WASHINGTON: L'armée américaine a annoncé mercredi avoir empêché dix navires de quitter les ports iraniens au cours des premières 48 heures du blocus imposé par les Etats-Unis à la République islamique.

"Dix navires ont été refoulés et AUCUN navire n'a réussi à franchir le blocus depuis son entrée en vigueur lundi", a déclaré le commandement militaire américain pour le Moyen-Orient (Centcom), dans une publication sur X.

Le Centcom avait initialement annoncé que neuf navires avaient été refoulés, mais en a ajouté un dixième qui aurait été "redirigé" vers l'Iran par un destroyer américain, dans son décompte.

Les données de suivi maritime mardi indiquaient toutefois qu'au moins trois navires en provenance de ports iraniens avaient franchi le détroit d'Ormuz après l'entrée en vigueur du blocus militaire américain, même si certains ont ensuite fait demi-tour, selon le fournisseur de données maritimes Kpler.

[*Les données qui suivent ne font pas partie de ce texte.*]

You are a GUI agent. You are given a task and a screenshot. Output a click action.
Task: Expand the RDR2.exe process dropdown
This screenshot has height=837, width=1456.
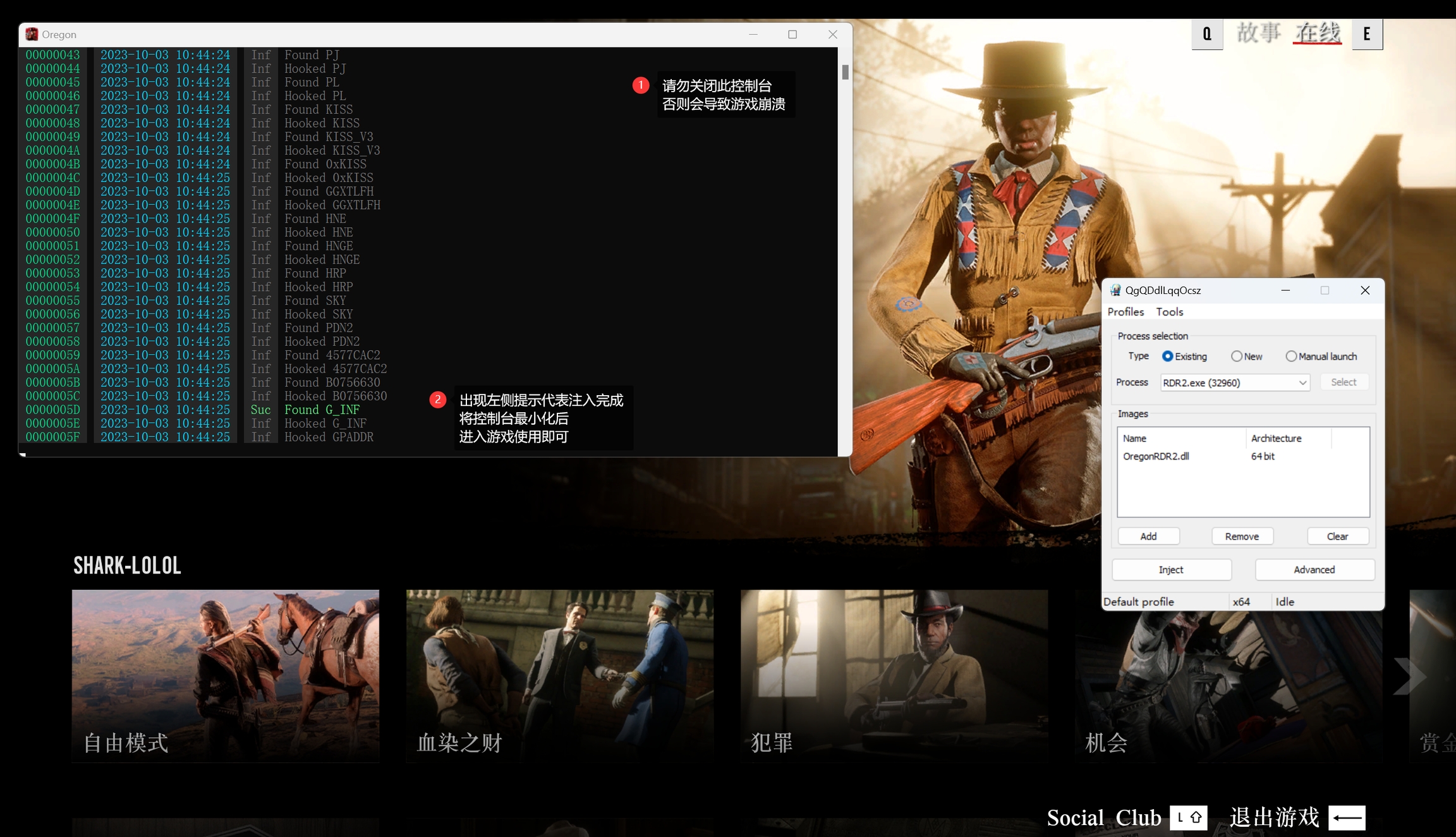(x=1302, y=382)
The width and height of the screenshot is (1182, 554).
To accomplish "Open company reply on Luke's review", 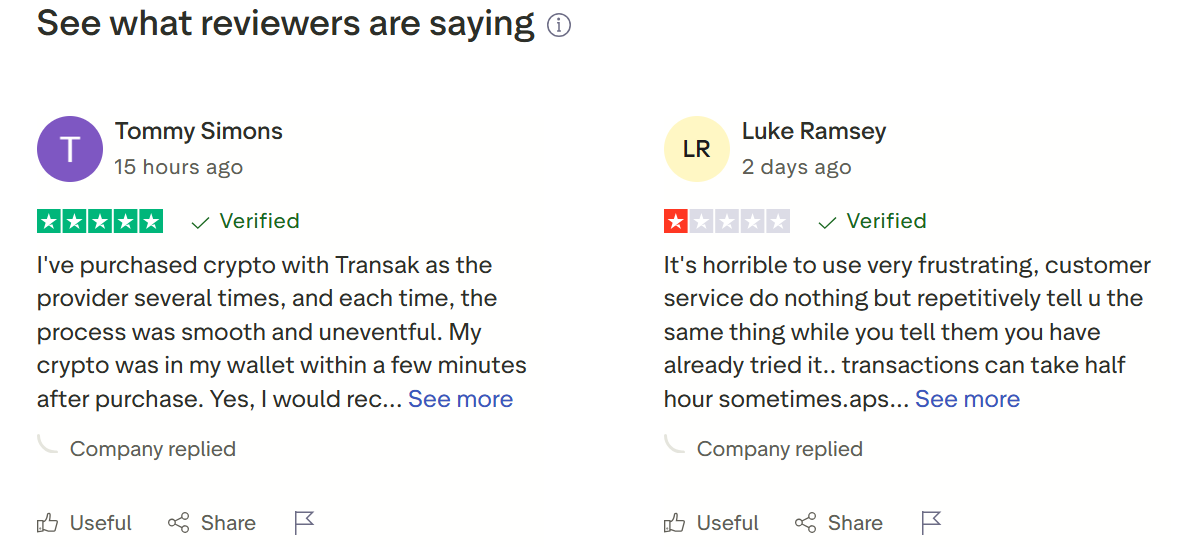I will pyautogui.click(x=779, y=449).
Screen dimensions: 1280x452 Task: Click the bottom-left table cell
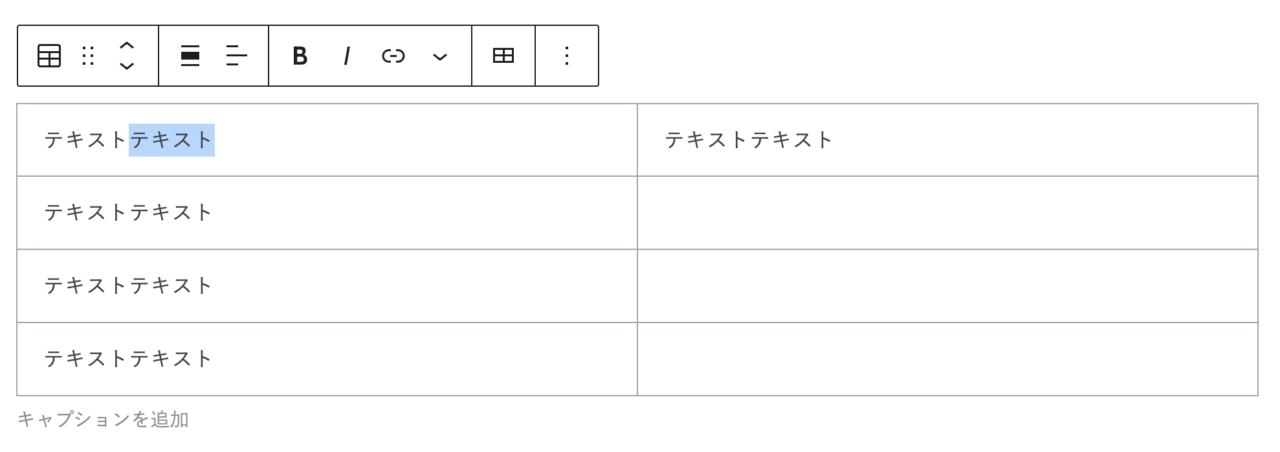pyautogui.click(x=327, y=359)
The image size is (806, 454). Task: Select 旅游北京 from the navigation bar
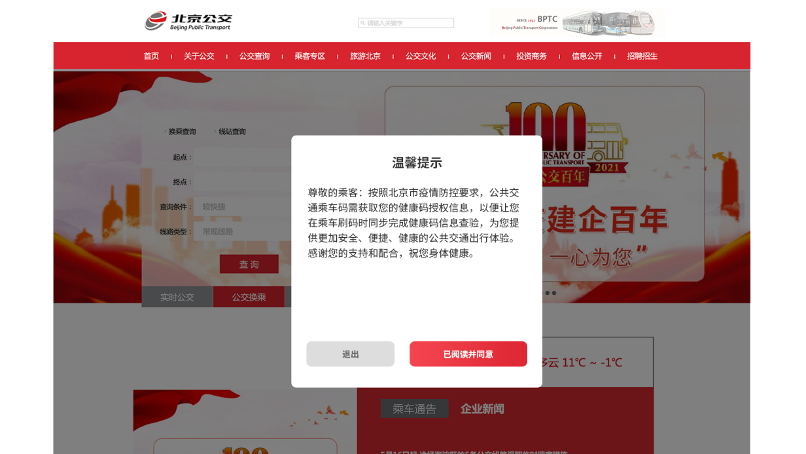[x=365, y=56]
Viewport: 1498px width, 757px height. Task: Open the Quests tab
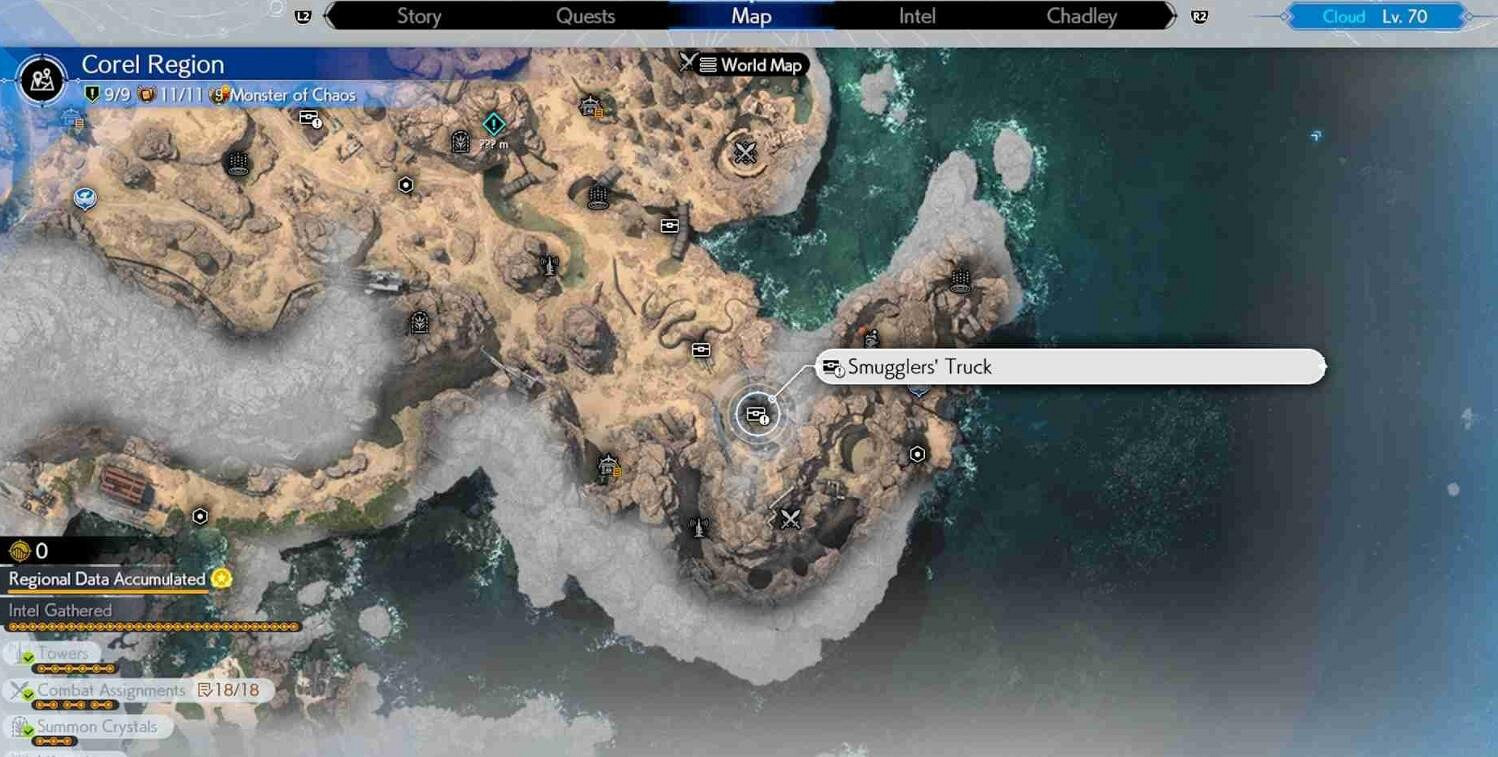pyautogui.click(x=585, y=16)
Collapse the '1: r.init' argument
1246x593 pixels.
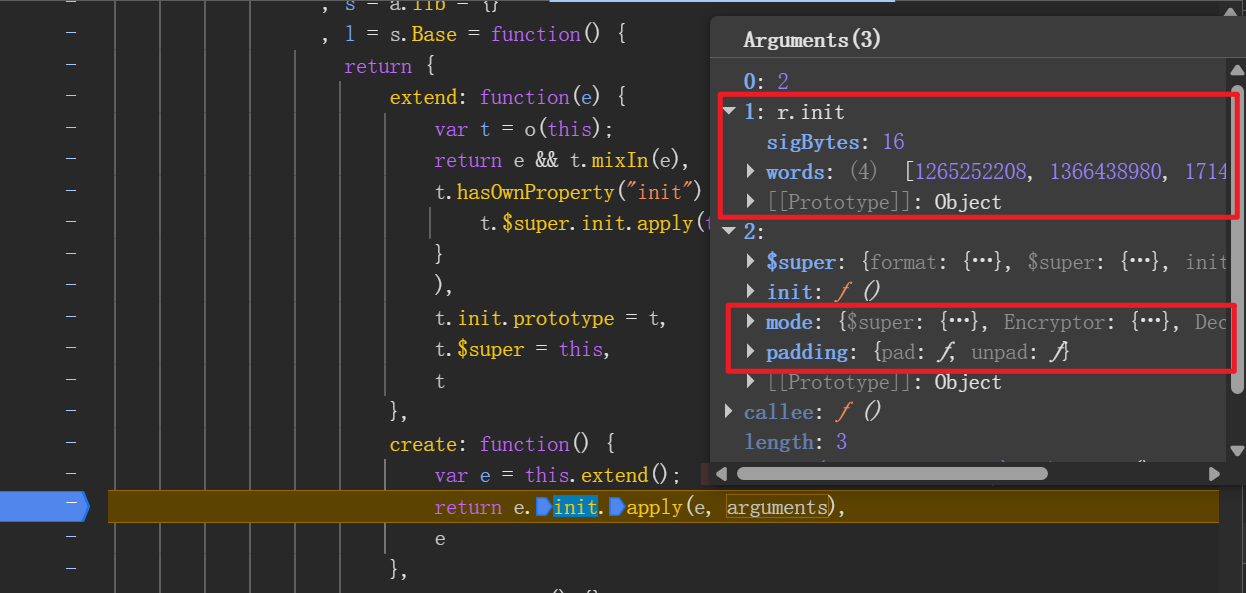[x=729, y=112]
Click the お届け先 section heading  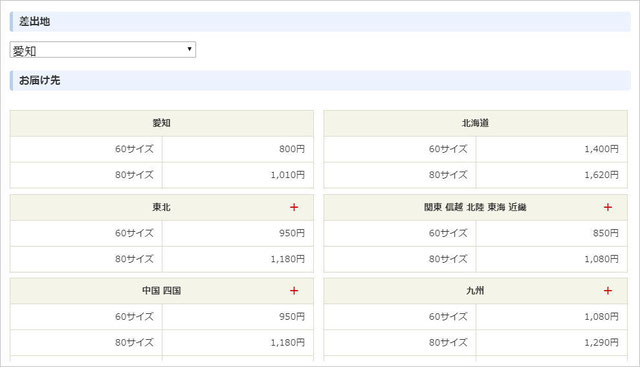40,80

Le détroit d'Ormuz, stratégique pour le transport maritime, notamment d'hydrocarbures, est paralysé par l'Iran depuis le début de la guerre.

Faute d'accord avec Téhéran pour mettre fin au conflit, l'armée américaine a annoncé dimanche imposer son propre blocus aux "navires de toutes nationalités entrant ou sortant des ports et zones côtières iraniens" depuis lundi, à 14H00 GMT.